Requirement - Pick out each line below containing "Select".

Supplied material -
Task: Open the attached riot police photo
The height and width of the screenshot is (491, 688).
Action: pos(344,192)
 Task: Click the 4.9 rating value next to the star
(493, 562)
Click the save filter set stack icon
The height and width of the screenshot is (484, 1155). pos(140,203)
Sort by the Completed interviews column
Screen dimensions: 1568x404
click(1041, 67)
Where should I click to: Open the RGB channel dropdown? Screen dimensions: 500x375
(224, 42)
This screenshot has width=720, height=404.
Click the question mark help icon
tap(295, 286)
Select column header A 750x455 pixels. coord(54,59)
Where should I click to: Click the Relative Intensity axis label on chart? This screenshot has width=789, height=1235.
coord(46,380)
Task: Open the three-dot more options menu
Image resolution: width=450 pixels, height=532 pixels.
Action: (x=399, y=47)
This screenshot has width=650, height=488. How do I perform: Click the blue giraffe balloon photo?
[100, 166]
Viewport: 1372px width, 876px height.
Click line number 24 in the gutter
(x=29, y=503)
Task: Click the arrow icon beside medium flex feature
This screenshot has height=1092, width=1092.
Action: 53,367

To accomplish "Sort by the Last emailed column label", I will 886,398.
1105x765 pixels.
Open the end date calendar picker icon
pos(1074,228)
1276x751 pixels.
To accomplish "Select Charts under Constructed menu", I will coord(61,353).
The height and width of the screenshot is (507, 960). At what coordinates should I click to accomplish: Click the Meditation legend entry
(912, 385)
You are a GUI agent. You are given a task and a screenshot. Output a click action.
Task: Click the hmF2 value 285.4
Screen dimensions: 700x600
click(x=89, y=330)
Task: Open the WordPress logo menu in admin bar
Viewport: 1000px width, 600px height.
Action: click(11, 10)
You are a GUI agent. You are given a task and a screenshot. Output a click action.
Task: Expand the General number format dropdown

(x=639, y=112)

Exercise solution -
Select column header A 750x455 pixels. coord(54,59)
To accomplish "Select Charts under Constructed menu", I will coord(61,353).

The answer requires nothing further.